■ Exercise objective: Restate the records below word for word.

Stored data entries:
Content starts

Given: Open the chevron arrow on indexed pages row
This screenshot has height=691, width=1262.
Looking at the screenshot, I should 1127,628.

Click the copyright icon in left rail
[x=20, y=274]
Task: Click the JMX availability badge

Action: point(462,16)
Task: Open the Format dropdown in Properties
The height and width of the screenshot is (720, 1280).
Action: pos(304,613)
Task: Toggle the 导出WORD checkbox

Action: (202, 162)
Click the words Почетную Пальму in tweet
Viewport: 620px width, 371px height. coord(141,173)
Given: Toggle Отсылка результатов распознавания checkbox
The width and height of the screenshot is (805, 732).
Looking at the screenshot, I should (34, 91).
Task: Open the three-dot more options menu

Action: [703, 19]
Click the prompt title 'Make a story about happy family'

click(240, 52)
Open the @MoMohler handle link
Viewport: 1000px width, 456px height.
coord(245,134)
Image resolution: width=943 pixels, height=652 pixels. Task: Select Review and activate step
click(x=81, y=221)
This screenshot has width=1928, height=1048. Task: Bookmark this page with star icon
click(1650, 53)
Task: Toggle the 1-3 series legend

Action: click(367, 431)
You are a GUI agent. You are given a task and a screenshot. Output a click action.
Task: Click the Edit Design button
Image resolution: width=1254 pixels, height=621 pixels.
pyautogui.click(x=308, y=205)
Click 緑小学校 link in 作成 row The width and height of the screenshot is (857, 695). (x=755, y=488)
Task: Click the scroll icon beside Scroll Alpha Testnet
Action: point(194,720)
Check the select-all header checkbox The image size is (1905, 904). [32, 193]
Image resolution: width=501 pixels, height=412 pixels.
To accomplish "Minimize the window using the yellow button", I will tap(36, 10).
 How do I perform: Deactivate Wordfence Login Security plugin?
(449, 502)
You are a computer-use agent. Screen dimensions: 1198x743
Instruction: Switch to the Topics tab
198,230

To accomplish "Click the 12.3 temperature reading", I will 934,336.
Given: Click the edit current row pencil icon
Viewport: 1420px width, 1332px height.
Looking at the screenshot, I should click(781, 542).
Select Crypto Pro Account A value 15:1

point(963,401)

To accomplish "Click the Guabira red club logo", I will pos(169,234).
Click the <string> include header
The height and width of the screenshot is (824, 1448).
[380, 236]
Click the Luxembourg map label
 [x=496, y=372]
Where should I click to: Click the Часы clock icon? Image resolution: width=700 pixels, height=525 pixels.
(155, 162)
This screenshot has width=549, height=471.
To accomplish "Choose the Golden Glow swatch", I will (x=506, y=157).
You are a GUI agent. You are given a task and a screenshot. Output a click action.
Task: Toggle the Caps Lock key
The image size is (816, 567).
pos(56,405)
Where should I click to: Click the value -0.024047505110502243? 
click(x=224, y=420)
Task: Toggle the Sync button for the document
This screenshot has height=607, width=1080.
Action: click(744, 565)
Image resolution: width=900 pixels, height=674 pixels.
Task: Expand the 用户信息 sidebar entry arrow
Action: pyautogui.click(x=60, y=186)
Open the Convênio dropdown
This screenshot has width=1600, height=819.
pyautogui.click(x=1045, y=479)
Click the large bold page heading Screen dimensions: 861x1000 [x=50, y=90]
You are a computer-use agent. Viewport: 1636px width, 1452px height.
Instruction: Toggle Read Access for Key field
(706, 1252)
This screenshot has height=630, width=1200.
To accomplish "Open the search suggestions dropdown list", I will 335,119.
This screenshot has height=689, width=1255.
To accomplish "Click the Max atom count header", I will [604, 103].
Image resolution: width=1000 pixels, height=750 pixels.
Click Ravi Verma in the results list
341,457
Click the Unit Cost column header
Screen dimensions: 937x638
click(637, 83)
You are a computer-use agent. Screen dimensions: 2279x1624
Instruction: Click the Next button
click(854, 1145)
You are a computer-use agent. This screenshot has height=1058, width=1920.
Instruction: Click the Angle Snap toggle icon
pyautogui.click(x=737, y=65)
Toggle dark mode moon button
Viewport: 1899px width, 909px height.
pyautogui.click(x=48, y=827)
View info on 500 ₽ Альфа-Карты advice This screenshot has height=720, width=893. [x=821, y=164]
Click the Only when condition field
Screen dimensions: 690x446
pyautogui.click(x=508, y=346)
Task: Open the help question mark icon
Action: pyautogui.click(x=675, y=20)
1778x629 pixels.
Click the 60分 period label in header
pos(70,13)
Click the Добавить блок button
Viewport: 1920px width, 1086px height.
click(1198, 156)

Content ends

■ Output for this task:
Given: Open the chevron arrow on indexed pages row
This screenshot has height=691, width=1262.
Looking at the screenshot, I should 1127,628.

Click the copyright icon in left rail
[x=20, y=274]
Task: Click the JMX availability badge

Action: point(462,16)
Task: Open the Format dropdown in Properties
The height and width of the screenshot is (720, 1280).
Action: pos(304,613)
Task: Toggle the 导出WORD checkbox

Action: (202, 162)
Click the words Почетную Пальму in tweet
Viewport: 620px width, 371px height. coord(141,173)
Given: Toggle Отсылка результатов распознавания checkbox
The width and height of the screenshot is (805, 732).
Looking at the screenshot, I should (34, 91).
Task: Open the three-dot more options menu

Action: [703, 19]
Click the prompt title 'Make a story about happy family'

click(240, 52)
Open the @MoMohler handle link
Viewport: 1000px width, 456px height.
coord(245,134)
Image resolution: width=943 pixels, height=652 pixels. Task: Select Review and activate step
click(x=81, y=221)
This screenshot has width=1928, height=1048. Task: Bookmark this page with star icon
click(1650, 53)
Task: Toggle the 1-3 series legend

Action: click(367, 431)
You are a GUI agent. You are given a task and a screenshot. Output a click action.
Task: Click the Edit Design button
Image resolution: width=1254 pixels, height=621 pixels.
pyautogui.click(x=308, y=205)
Click 緑小学校 link in 作成 row The width and height of the screenshot is (857, 695). (x=755, y=488)
Task: Click the scroll icon beside Scroll Alpha Testnet
Action: point(194,720)
Check the select-all header checkbox The image size is (1905, 904). [32, 193]
Image resolution: width=501 pixels, height=412 pixels.
To accomplish "Minimize the window using the yellow button", I will tap(36, 10).
 How do I perform: Deactivate Wordfence Login Security plugin?
(449, 502)
You are a computer-use agent. Screen dimensions: 1198x743
Instruction: Switch to the Topics tab
198,230

To accomplish "Click the 12.3 temperature reading", I will 934,336.
Given: Click the edit current row pencil icon
Viewport: 1420px width, 1332px height.
Looking at the screenshot, I should click(781, 542).
Select Crypto Pro Account A value 15:1

point(963,401)

To accomplish "Click the Guabira red club logo", I will pos(169,234).
Click the <string> include header
The height and width of the screenshot is (824, 1448).
[380, 236]
Click the Luxembourg map label
 [x=496, y=372]
Where should I click to: Click the Часы clock icon? Image resolution: width=700 pixels, height=525 pixels.
(155, 162)
This screenshot has width=549, height=471.
To accomplish "Choose the Golden Glow swatch", I will (x=506, y=157).
You are a GUI agent. You are given a task and a screenshot. Output a click action.
Task: Toggle the Caps Lock key
The image size is (816, 567).
pos(56,405)
Where should I click to: Click the value -0.024047505110502243? 
click(x=224, y=420)
Task: Toggle the Sync button for the document
This screenshot has height=607, width=1080.
Action: click(744, 565)
Image resolution: width=900 pixels, height=674 pixels.
Task: Expand the 用户信息 sidebar entry arrow
Action: pyautogui.click(x=60, y=186)
Open the Convênio dropdown
This screenshot has width=1600, height=819.
pyautogui.click(x=1045, y=479)
Click the large bold page heading Screen dimensions: 861x1000 [x=50, y=90]
You are a computer-use agent. Viewport: 1636px width, 1452px height.
Instruction: Toggle Read Access for Key field
(706, 1252)
This screenshot has height=630, width=1200.
To accomplish "Open the search suggestions dropdown list", I will 335,119.
This screenshot has height=689, width=1255.
To accomplish "Click the Max atom count header", I will [604, 103].
Image resolution: width=1000 pixels, height=750 pixels.
Click Ravi Verma in the results list
341,457
Click the Unit Cost column header
Screen dimensions: 937x638
click(637, 83)
You are a computer-use agent. Screen dimensions: 2279x1624
Instruction: Click the Next button
click(854, 1145)
You are a computer-use agent. This screenshot has height=1058, width=1920.
Instruction: Click the Angle Snap toggle icon
pyautogui.click(x=737, y=65)
Toggle dark mode moon button
Viewport: 1899px width, 909px height.
pyautogui.click(x=48, y=827)
View info on 500 ₽ Альфа-Карты advice This screenshot has height=720, width=893. [x=821, y=164]
Click the Only when condition field
Screen dimensions: 690x446
pyautogui.click(x=508, y=346)
Task: Open the help question mark icon
Action: pyautogui.click(x=675, y=20)
1778x629 pixels.
Click the 60分 period label in header
pos(70,13)
Click the Добавить блок button
Viewport: 1920px width, 1086px height.
click(1198, 156)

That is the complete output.